Comment rompre un contrat de soins avec un patient violent ?

Le Conseil Européen des ordres de médecins vient de lancer une mobilisation contre les violences que subissent de plus en plus les médecins. Comment réagir, et dans quels cas la rupture du contrat de soins s’impose-t-elle ? Enquête.

«Il m’arrive au moins un incident par mois, raconte le Dr C., généraliste à Argenteuil. J’ai signalé le dernier au Conseil départemental, car j’ai vraiment eu peur : la patiente, à qui j’avais prescrit 3 jours d’arrêt de travail un vendredi, a déboulé dans mon cabinet pour exiger une prolongation. Le ton est monté, avec injures et menace de salir ma réputation sur internet. » D’autres médecins libéraux du département ont relaté au CDOM des incidents de plus en plus fréquents, parfois chaque semaine : un refus de prescription de traitement ou de bilan complet, de délivrance de certificat d’aptitude au sport figurent parmi les premiers motifs de dérapages.

Progression inquiétante des chiffres

Depuis janvier 2023, 20 agressions verbales ont été déclarées au CDOM 95, ainsi que 20 cas d’usurpation d’identité (19 pour des ordonnances, 1 pour AT). Mais ces chiffres ne représentent que la partie émergée de la problématique, un grand nombre de médecins n’effectuant ni signalement ni dépôt de plainte (faute de temps, ou parce qu’ils ne considèrent pas la démarche utile). En France, le recensement de l’année 2022 mettait en exergue une augmentation de plus de 23% de signalements de violences envers les médecins en un an. Le phénomène est international, comme en témoigne l’Observatoire Européen des violences créé en 2017. Selon l’OMS, entre 8% et 38% des professionnels de la santé seraient victimes de violences physiques au cours de leur carrière.

Consigne 1: Expliquez en une à trois phrases pourquoi, d'après l'article sur les violences envers les médecins, les chiffres déclarés au CDOM 95 ne représentent que « la partie émergée de la problématique ».
Consigne 2: Poursuivez l'article sur les violences envers les médecins à partir de l'endroit où il s'arrête.
Ces entrées ne jouent aucun rôle dans ce travail.

Entrées du jeu de données:
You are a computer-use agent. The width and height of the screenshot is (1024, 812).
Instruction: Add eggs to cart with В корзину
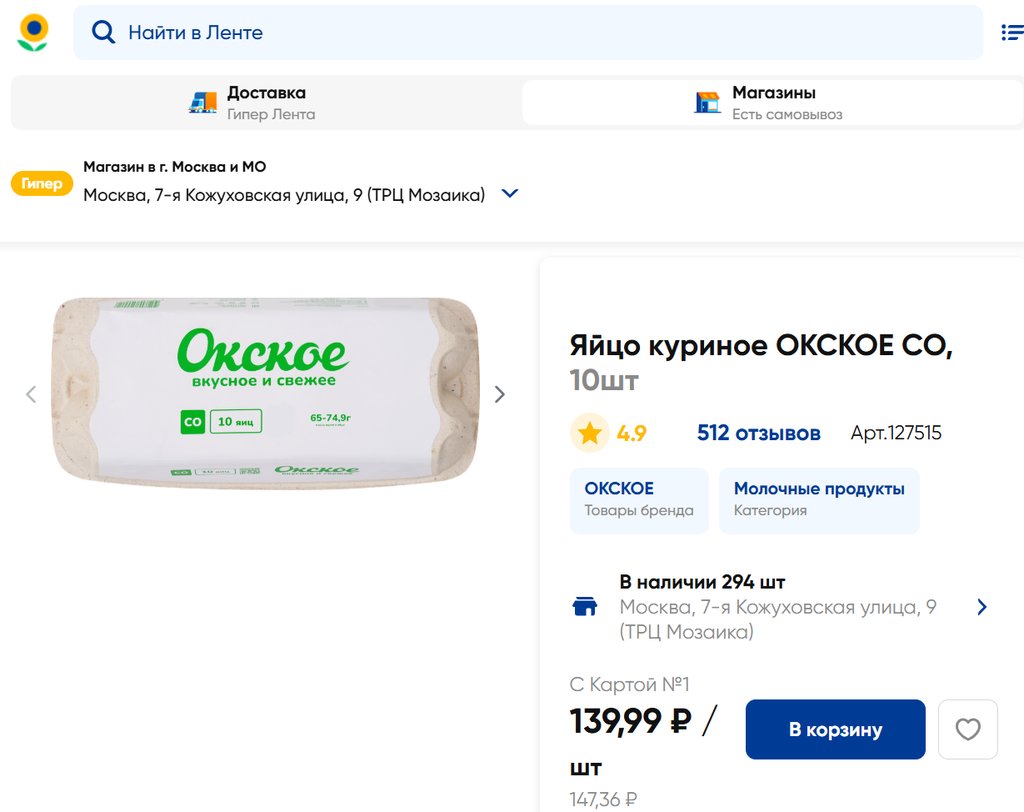pos(835,729)
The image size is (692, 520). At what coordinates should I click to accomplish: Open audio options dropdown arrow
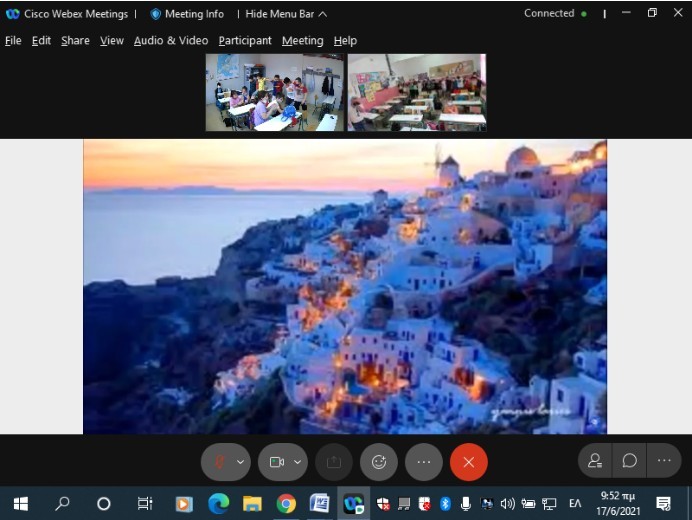[240, 462]
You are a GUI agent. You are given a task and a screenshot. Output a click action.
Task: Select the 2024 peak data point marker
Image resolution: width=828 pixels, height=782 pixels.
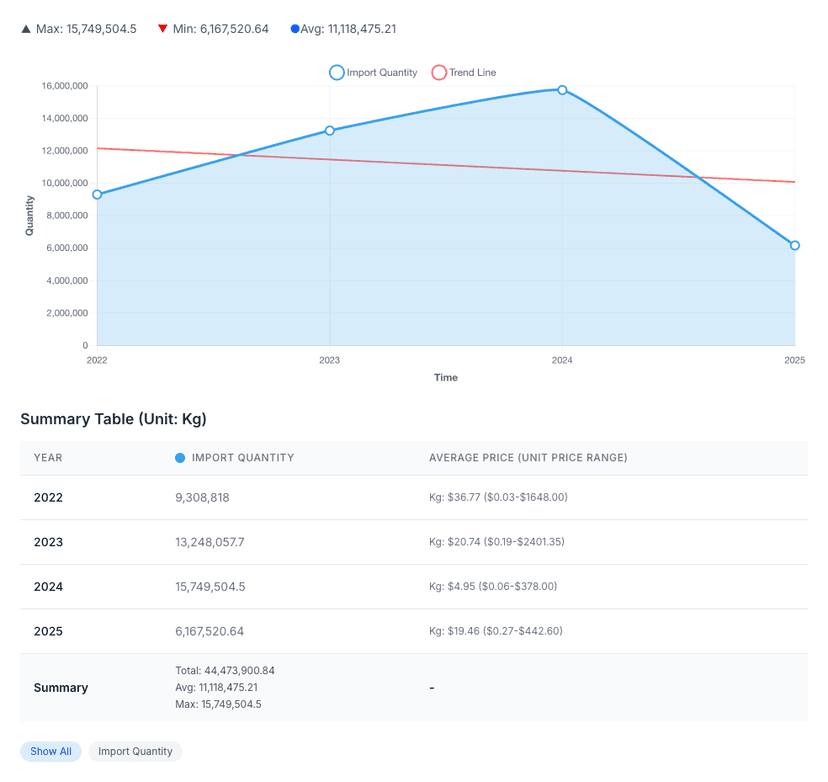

Zone de réponse 1: Ces chiffres (20 agressions verbales et 20 usurpations d'identité depuis janvier 2023) sont incomplets, car un grand nombre de médecins ne font ni signalement ni dépôt de plainte. Ils y renoncent faute de temps, ou parce qu'ils ne considèrent pas la démarche utile.

Zone de réponse 2:
Comment réagir pendant et après l’agression

Face à un patient agressif, le praticien doit avant tout tenter de désamorcer la situation en restant ferme et calme, tout en exprimant au patient qu’il est entendu et compris. Lorsque la situation dérape, garder une distance de sécurité puis abréger la consultation. Le conseil national de l’Ordre des médecins encourage fortement les médecins victimes d’agression à le déclarer auprès de leur conseil départemental – et notamment les médecins hospitaliers, trop peu représentés aujourd’hui dans l’Observatoire de la sécurité. Cette déclaration peut être réalisée en ligne. Ce signalement permet de connaître les problèmes d’insécurité rencontrés par les médecins sur le territoire, d’en analyser les causes et d’agir en lien avec les pouvoirs publics, qui doivent se saisir de cet enjeu majeur pour apporter des réponses concrètes aux médecins, dans la durée. Depuis novembre 2023, les signalements sont également transmis au Conseil Européen des ordres de médecins. Il convient également de déposer une plainte dans un service de police ou de gendarmerie, ou d’adresser la plainte directement au Procureur de la République, par lettre sur papier libre ; pour renforcer l’impact de cette démarche, le CDOM peut être sollicité pour intervenir auprès des autorités de police.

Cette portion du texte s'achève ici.